Screenshot grounding data
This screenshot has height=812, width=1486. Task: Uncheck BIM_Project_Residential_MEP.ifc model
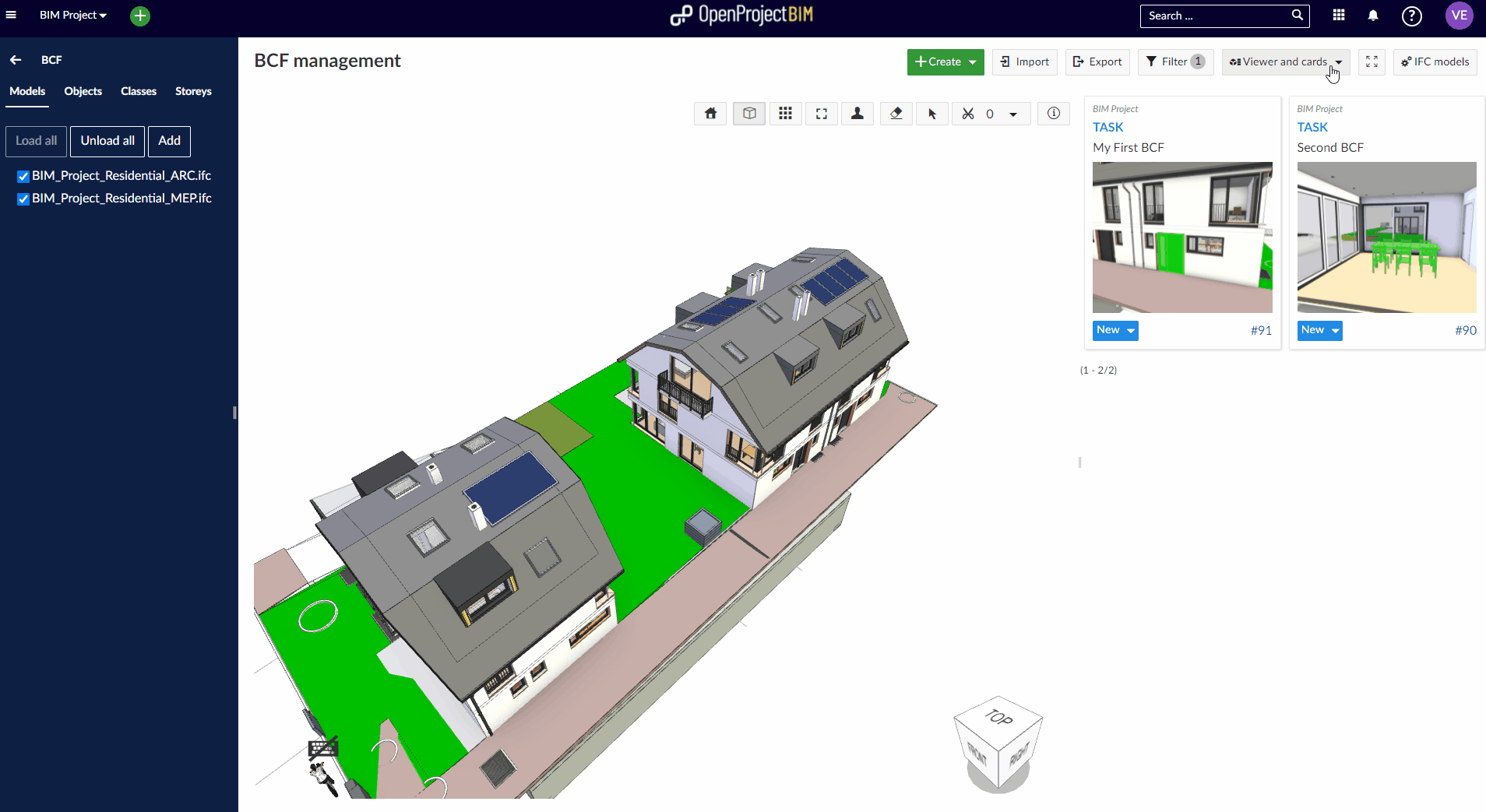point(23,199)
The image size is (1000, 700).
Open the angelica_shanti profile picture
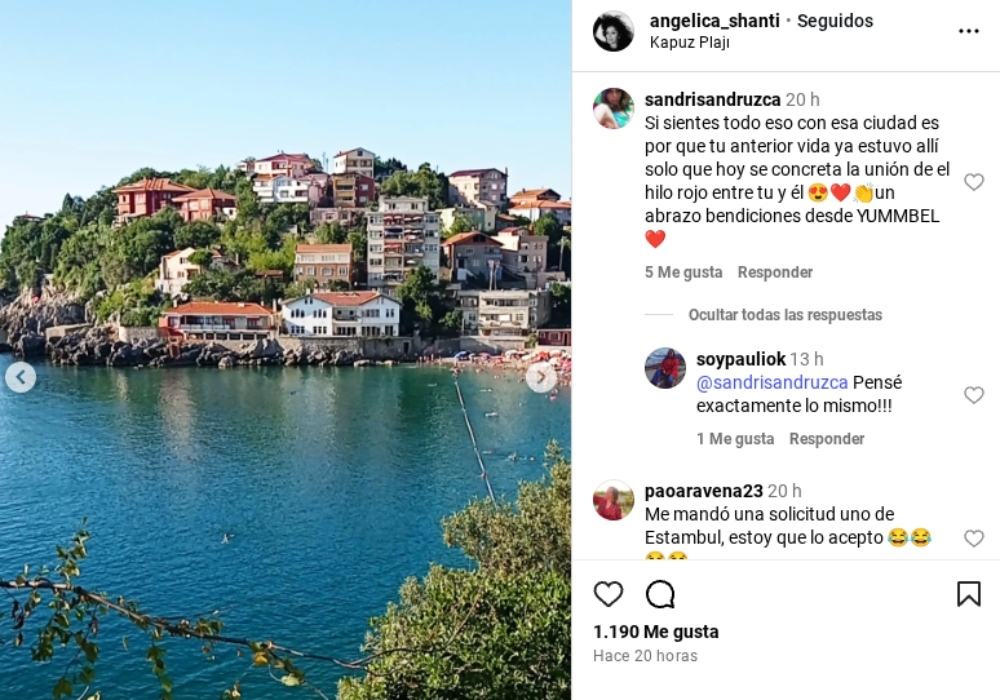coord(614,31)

*Exercise description*
Reproduce the final stretch of lines exactly: the line containing "The image size is (1000, 700)." through the last line of the data, both included. Pictures do not belong in the copy.

*Solution to this exercise*
The image size is (1000, 700).
Open the angelica_shanti profile picture
coord(614,31)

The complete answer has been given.